A desktop environment's sole role is to connect users to their applications. This includes everything from launching apps to actually displaying apps but also managing them and making sure they run fairly. Everyone is familiar the concept of a "Task manager" (like ksysguard), but over time they haven't kept up with the way applications are being developed or the latest developments from Linux.
Managing running processes
There used to be a time where one PID == one "application". The kwrite process represents Kwrite, the firefox process represents Firefox, easy. but this has changed. To pick an extreme example:
Discord in a flatpak is 13 processes!
It basically renders our task manager's process view unusable. All the names are random gibberish, trying to kill the application or setting nice levels becomes a guessing game. Parent trees can help, but they only get you so far.
It's unusable for me, it's probably unusable for any user and gets in the way of feeling in control of your computer.
We need some metadata.
Fair resource distribution
As mentioned above discord in a flatpak is 13 processes. Krita is one process.
- One will be straining the CPU because it is a highly sophisticated application doing highly complicated graphic operations
- One will be straining the CPU because it's written in electron
To a kernel scheduler all it would see are 14 opaque processes. It has no knowledge that they are grouped as two different things. It won't be able to come up with something that's fair.
We need some metadata.
(caveat: Obviously most proceses are idling, and I've ignored threads for the purposes of making a point, don't write about it)
It's hard to map things
Currently the only metadata of the "application" is on a window. To show a user friendly name and icon in ksysguard (or any other system monitor) we have to fetch a list of all processes, fetch a list of all windows and perform a mashup. Coming up with arbitrary heuristics for handling parent PIDs which is unstable and messy.
To give some different real world examples:
- In plasma's task manager we show an audio indicator next to the relevant window, we do this by matching PIDs of what's playing audio to the PID of a window. Easy for the simple case... however as soon as we go multi-process we have to track the parent PID, and each "fix" just alternates between one bug and another.
- With PID namespaces apps can't correctly report client PIDs anymore.

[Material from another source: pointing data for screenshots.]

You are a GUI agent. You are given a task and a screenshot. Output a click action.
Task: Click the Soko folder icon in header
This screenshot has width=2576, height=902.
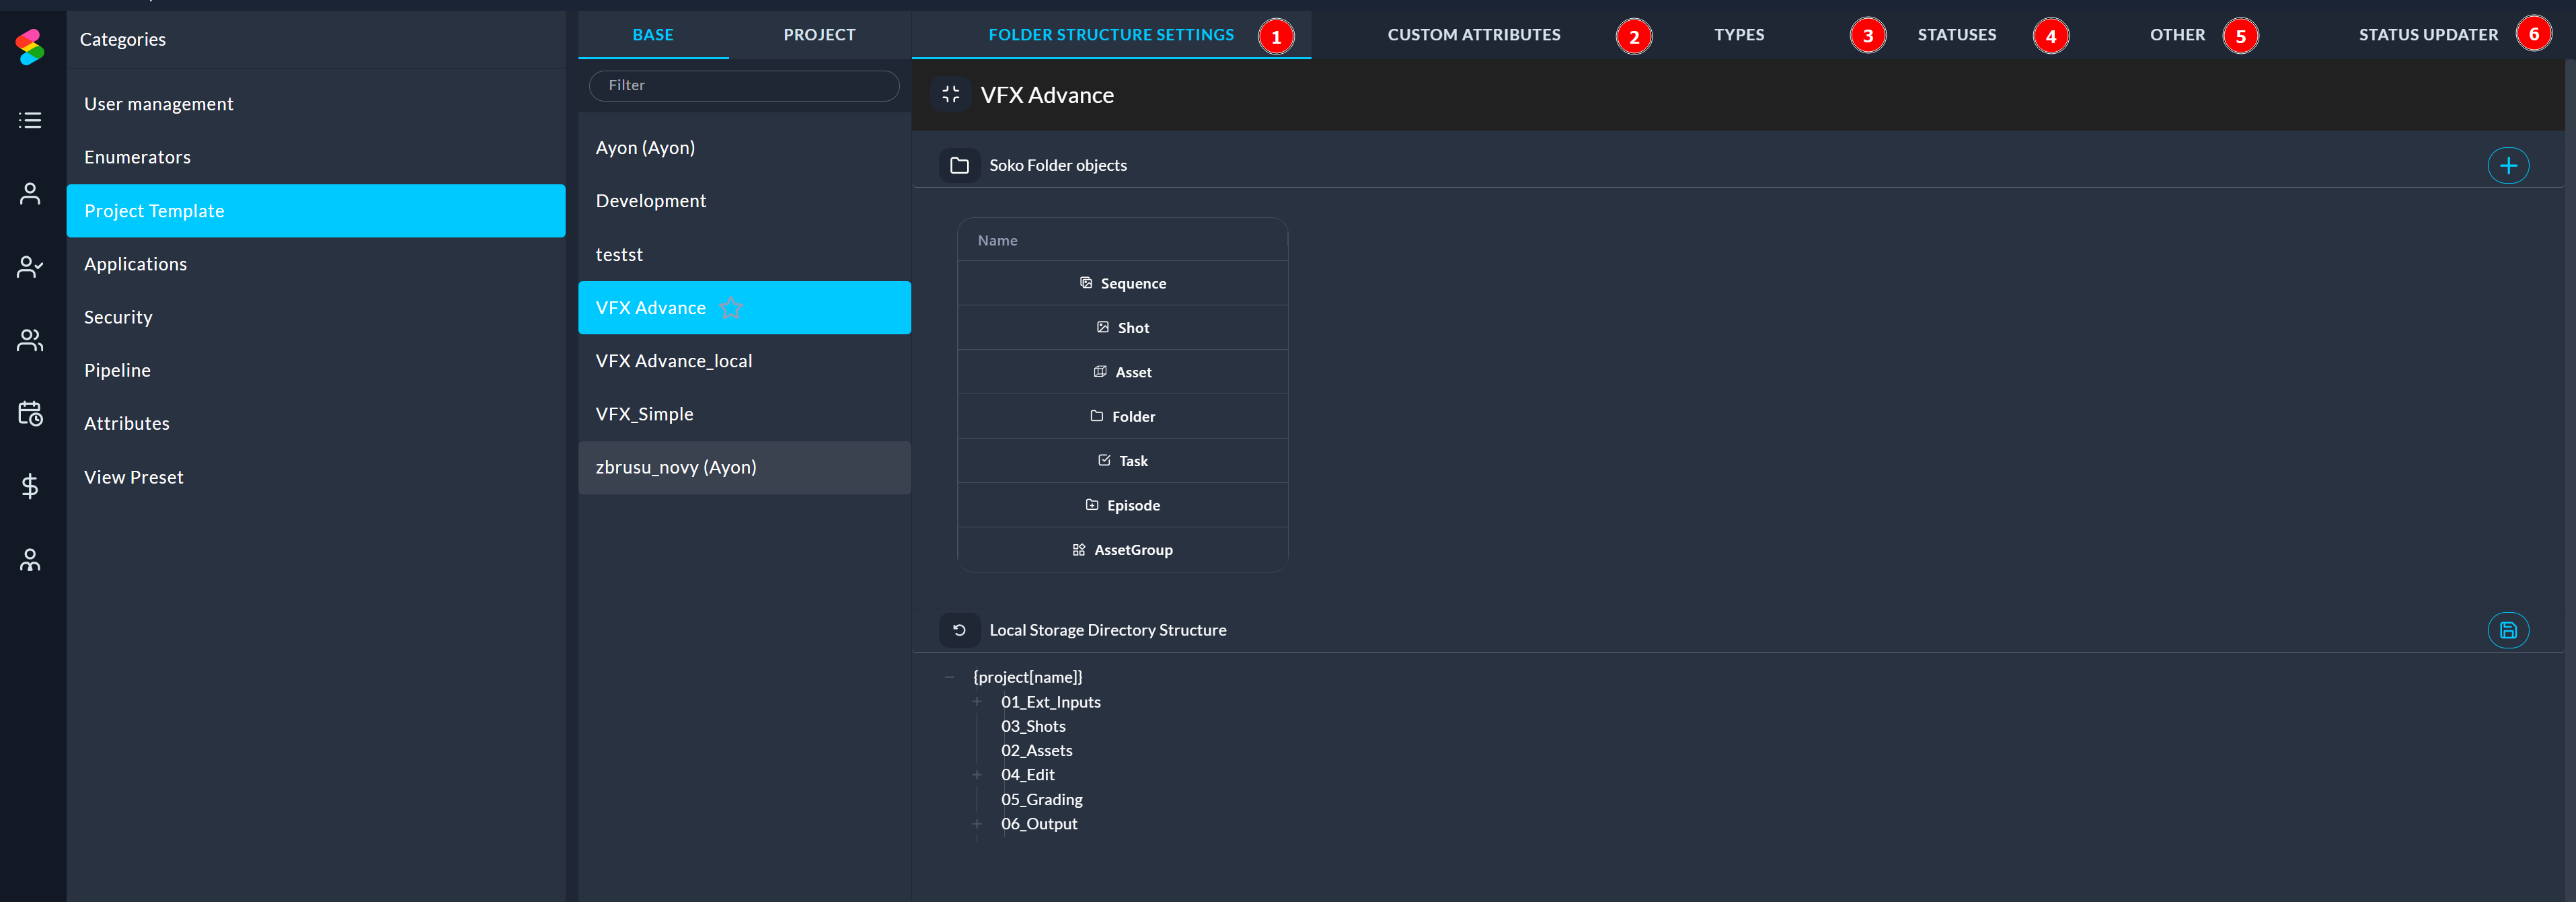[958, 165]
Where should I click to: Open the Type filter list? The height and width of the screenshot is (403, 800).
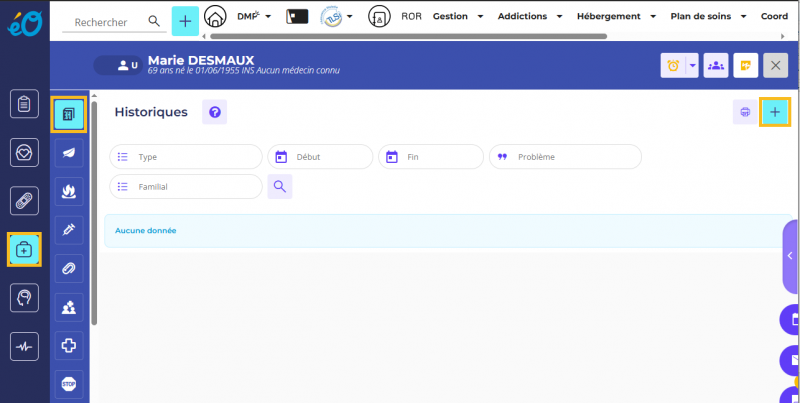point(186,157)
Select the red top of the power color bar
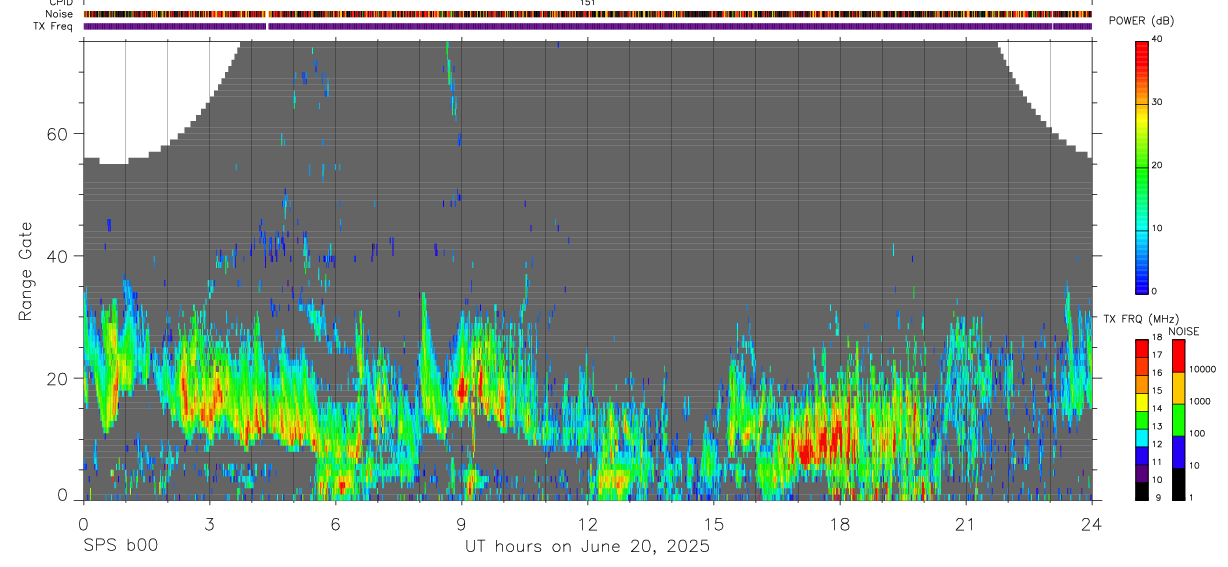 (1141, 47)
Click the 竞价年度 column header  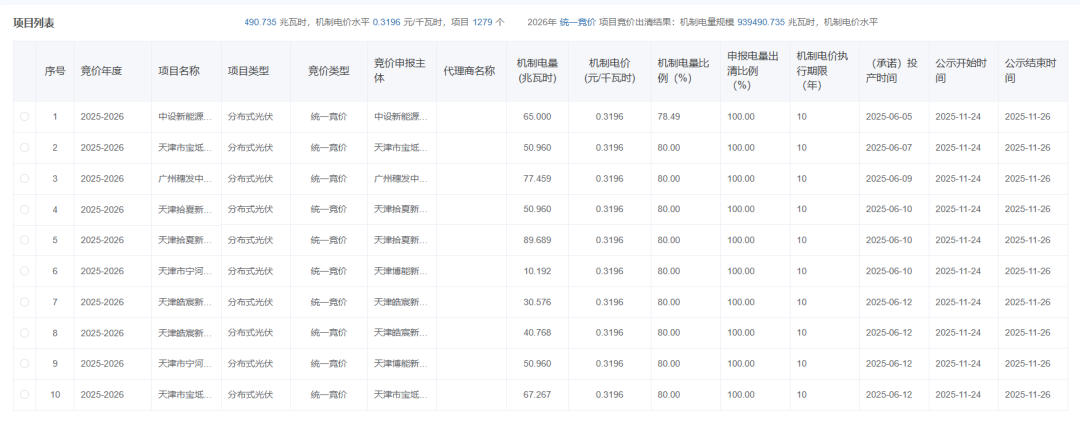coord(101,71)
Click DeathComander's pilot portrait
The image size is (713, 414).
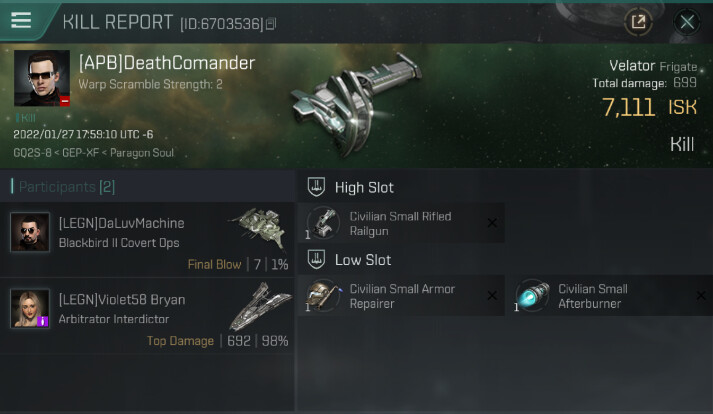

- We lose information on what "app" we've spawned. We have bug reports where people have two different taskmanager entries for "Firefox" and "Firefox (nightly)" however once the process is spawned that information is lost - the application reports itself as one consistent name and our taskbar gets confused.
We need some metadata.
This is a solved problem!
A modern sysadmin doesn't deal in processes, but cgroups. The cgroup manager (which will be typically systemd) spawns each service as one cgroup. It uses cgroups to know what's running, the kernel can see what things belong together.
On the desktop flatpaks will spawn themselves in cgroups so that they can use the relevant namespace features.
You're probably already using cgroups. As part of a cross-desktop effort we want to bring cgroups to the entire desktop.
Ultimately the same data but way easier to read..
Another key part of cgroup usage is the concept of slices. Cgroups are based on a heirachical structure, with slices as logical places to split resource usage. We don't adjust resources globally, we adjust resources within our slice, which then provides information to the scheduler.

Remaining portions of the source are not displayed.